Sanciones de Estados Unidos a la República Islámica de Irán

Washington's more than two dozen sanctions targets include those involved in Iran's conventional, nuclear and missile programmes.

Response from Tehran

"Illegal and ineffective" were the words used by the Iranian authorities to describe this reinstatement of UN sanctions by Washington and rejected by the Security Council (SC). The Persian foreign ministry warned that this step poses a "threat to international peace and security and an unprecedented threat to the UN and the SC. In a statement issued on Sunday, the Iranian Foreign Ministry said that Washington "is not only flouting all the principles of international law and the UN Charter, but is also openly challenging the international community through intimidation".

Iranian President Hassan Rohani warned that "if the United States wants to continue its harassment and take a practical step - to reinstate sanctions - it will be met with a firm response from Iran". The commander-in-chief of the Iranian Revolutionary Guard, Hosein Salami, is sure that Iran is capable of "destroying the interests of the United States and capturing its bases" in the Middle East. The Iranian parliament is immersed in the process of preparing a bill which, in the event that international sanctions are re-established, would allow the Persian country to cease to implement the Additional Protocol to the Non-Proliferation of Nuclear Weapons (NPT), which allows IAEA inspections without prior notice at any facility.

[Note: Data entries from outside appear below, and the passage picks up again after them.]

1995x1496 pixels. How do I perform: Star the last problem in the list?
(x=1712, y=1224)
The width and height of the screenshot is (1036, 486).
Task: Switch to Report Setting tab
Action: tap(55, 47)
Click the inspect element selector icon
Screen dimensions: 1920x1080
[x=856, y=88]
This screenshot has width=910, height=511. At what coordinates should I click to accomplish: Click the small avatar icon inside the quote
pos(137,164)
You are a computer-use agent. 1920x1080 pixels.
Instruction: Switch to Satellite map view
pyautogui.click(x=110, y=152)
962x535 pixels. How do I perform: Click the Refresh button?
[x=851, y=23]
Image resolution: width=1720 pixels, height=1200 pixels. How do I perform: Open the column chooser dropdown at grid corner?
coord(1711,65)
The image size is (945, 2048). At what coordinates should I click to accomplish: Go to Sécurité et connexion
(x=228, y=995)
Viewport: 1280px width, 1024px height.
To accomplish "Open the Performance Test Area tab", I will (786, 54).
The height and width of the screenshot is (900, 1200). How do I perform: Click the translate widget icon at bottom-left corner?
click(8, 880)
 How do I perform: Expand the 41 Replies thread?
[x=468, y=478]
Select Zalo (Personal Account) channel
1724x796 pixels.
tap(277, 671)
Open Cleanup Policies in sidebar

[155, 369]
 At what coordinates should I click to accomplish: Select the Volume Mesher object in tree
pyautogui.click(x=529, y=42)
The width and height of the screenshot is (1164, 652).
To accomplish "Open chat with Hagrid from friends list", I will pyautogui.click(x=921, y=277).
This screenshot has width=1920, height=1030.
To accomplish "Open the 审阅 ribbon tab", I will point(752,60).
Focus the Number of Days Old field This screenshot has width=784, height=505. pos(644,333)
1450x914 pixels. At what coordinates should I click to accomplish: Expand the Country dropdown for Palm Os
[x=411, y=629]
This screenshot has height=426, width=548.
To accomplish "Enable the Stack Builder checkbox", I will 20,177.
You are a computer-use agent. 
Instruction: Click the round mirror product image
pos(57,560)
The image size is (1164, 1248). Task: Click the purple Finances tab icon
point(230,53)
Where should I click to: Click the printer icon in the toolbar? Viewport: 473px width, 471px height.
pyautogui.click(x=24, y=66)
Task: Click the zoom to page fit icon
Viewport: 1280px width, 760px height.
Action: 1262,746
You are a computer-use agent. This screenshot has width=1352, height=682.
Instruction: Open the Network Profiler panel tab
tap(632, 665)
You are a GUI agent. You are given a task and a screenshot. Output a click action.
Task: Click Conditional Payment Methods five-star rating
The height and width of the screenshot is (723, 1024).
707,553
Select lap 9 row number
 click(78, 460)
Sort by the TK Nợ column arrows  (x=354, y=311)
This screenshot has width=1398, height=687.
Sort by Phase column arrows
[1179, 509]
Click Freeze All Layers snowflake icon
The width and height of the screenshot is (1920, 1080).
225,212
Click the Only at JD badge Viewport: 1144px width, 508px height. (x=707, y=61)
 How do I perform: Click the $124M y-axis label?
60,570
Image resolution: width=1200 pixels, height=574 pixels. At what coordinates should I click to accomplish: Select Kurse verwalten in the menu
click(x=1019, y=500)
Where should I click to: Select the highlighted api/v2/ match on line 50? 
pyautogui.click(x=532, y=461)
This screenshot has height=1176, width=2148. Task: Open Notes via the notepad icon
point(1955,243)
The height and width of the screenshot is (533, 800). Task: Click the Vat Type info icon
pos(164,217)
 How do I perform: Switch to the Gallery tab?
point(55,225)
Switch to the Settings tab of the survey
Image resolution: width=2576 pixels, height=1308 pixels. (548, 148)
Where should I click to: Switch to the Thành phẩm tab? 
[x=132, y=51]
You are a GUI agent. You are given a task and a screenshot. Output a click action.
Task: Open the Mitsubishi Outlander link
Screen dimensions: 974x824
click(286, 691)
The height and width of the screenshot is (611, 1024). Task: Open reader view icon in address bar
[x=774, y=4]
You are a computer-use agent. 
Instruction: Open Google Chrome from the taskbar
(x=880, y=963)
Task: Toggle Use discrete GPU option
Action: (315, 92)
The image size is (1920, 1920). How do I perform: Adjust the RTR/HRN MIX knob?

For his part, the US Secretary of State, Mike Pompeo, said, according to Efe, that in the coming days they will announce a series of measures to "strengthen the application of UN sanctions and to hold violators accountable", calling attention to the countries that oppose the establishment of sanctions.

Mike Pompeo, secretario de Seguridad de Estados Unidos

Limiting Iran's regional influence is the main aim of these sanctions and comes one week after the signing of the 'Abraham Accords' between the United Arab Emirates, Bahrain and Israel to normalise ties between the two Arab countries and the Jewish country. The Trump Administration suspects Iran of seeking nuclear weapons, something that Teheran denies, and Monday's punitive measures are the latest in a series that seek to hinder Iran's atomic programme, which Israel-which is a Washington ally-takes as a threat.

It should also be borne in mind that on October 18 the UN embargo on conventional weapons to the Islamic Republic, which was included in the 2015 nuclear agreement, expires. The United States has therefore attempted to move to maintain the sanctions and thereby warn foreign players (the US entities are already banned from this trade) that if they buy or sell weapons to Iran they will face US sanctions. These sanctions promoted by the United States provide for an executive order against all those who buy or sell conventional weapons to Iran.

In August Washington launched a procedure before the UN to reinstate these sanctions, but the majority of the SC-including the other powers with the right of veto-considered that the US could not use this mechanism of the nuclear pact. Germany, France and the United Kingdom, members of the nuclear agreement, again contested the United States' unilateral decision and maintained that their measures "have no legal effect".

On Friday, London, Paris and Berlin said at the SC that the easing of UN sanctions on Iran would continue beyond Sunday, despite Washington's assertion.

China's ambassador to the United Nations, Zhang Jun, and Russia's ambassador to the UN, Vassily Nebenzia, described the US measure as "illegitimate" and said that they will continue with the policy of increasingly lax measures for Iran.

Rafael Grossi, director general de la OIEA

Also, the UN Secretary General, António Guterres, told the SC that he cannot act on the US statement that the UN sanctions had been re-imposed because it was not clear whether they had been resolved.

"It is not up to the Secretary-General to proceed as if there is no such uncertainty," Guterres said on Saturday. Since the United States' exit from the agreement in 2018, Iran has gradually violated the core limits of that agreement, according to the International Atomic Energy Agency (IAEA), including the size of its enriched uranium stocks, as well as the level of purity at which it was allowed to enrich uranium.

The Vienna-based agency said that Iran had begun to violate the limits of the agreement since the US withdrawal.